(Selected passage)
Intel Overview
Intel processors have the most sophisticated power and thermal control of any processor vendor we work with. While Intel’s documentation remains the final arbiter, that format has not allowed the community of Intel users to discuss best practices and distribute documentation patches. For this release we provide below a listing of the MSRs found in Chapter 14 of volume 3B of Intel’s SDM, plus a few related MSRs that exist elsewhere in public documentation. Alongside the register diagrams we note what we have learned (if anything) by using the registers and discussing them with our colleagues at Intel and elsewhere.
Requirements
To use Variorum on Intel platforms, access to low-level registers needs to be enabled for non-root users. This can be enabled with the msr-safe kernel driver which must be loaded to enable user-level read and write of allowed MSRs.
The msr-safe driver provides the following device files:
/dev/cpu/<CPU>/msr_safe
Alternately, Variorum can be used as root with the stock MSR kernel driver loaded.
modprobe msr
The kernel driver provides an interface to read and write MSRs on an x86 processor.
The stock MSR driver provides the following device files:
ls /dev/cpu/<CPU>/msr
Best Practices
These are the most common mistakes we have seen when using these registers.
- IA32_PERF_CTL does not set clock frequency
In the distant past prior to multicore and turbo, setting IA32_PERF_CTL might have had the effect of dialing in the requested CPU clock frequency. In any processor since Nehalem, however, it sets a frequency cap.
- Always measure effective clock frequency using IA32_APERF and IA32_MPERF.
Given the amount of performance variation within the operating system and within and across processors, it is easy to talk oneself into a story of how a particular dial relates to performance by changing the clock frequency. Measuring both execution time and clock frequency (and perhaps IPC as well) is an excellent filter for those stories.
Do not use Linux performance governors as they have limited support.
- Not all encodable values are effective.
The canonical case here is RAPL time windows. There is a minimum value supported in firmware, and any request for less than that minimum is silently clipped.
Caveats
- Intel naming conventions are often inconsistent.

(Information shown)

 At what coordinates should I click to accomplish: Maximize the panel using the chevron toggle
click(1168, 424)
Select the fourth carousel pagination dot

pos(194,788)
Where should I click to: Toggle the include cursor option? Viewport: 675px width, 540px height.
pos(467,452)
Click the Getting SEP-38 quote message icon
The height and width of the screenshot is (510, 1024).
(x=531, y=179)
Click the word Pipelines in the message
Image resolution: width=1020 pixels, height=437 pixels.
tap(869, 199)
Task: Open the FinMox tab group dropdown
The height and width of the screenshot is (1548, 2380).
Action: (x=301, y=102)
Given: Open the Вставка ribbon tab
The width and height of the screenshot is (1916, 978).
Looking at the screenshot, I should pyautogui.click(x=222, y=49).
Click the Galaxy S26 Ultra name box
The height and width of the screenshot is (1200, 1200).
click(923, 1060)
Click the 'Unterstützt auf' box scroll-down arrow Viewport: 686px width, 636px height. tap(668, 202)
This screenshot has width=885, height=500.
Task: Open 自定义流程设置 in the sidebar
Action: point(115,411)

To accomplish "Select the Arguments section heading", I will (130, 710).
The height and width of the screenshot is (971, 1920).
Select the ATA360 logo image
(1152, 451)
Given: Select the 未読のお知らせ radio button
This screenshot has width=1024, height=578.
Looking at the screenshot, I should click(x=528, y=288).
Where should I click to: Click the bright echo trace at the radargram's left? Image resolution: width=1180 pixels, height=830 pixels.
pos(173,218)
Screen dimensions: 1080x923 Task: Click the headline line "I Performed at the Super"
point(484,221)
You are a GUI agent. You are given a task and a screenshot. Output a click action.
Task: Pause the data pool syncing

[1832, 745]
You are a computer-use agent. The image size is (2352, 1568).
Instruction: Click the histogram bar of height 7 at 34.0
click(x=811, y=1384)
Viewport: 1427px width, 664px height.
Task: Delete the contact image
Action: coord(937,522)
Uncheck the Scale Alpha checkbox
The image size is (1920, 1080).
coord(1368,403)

(Written tasks)
**a.** Reproduce the Intel overview starting at "Given the amount" and ending at "for those stories.", with "filter" swapped for "check".
**b.** According to the Intel overview, since which processor has setting IA32_PERF_CTL acted as a frequency cap?

(Solutions to each task)
**a.**
Given the amount of performance variation within the operating system and within and across processors, it is easy to talk oneself into a story of how a particular dial relates to performance by changing the clock frequency. Measuring both execution time and clock frequency (and perhaps IPC as well) is an excellent check for those stories.

**b.** Since Nehalem.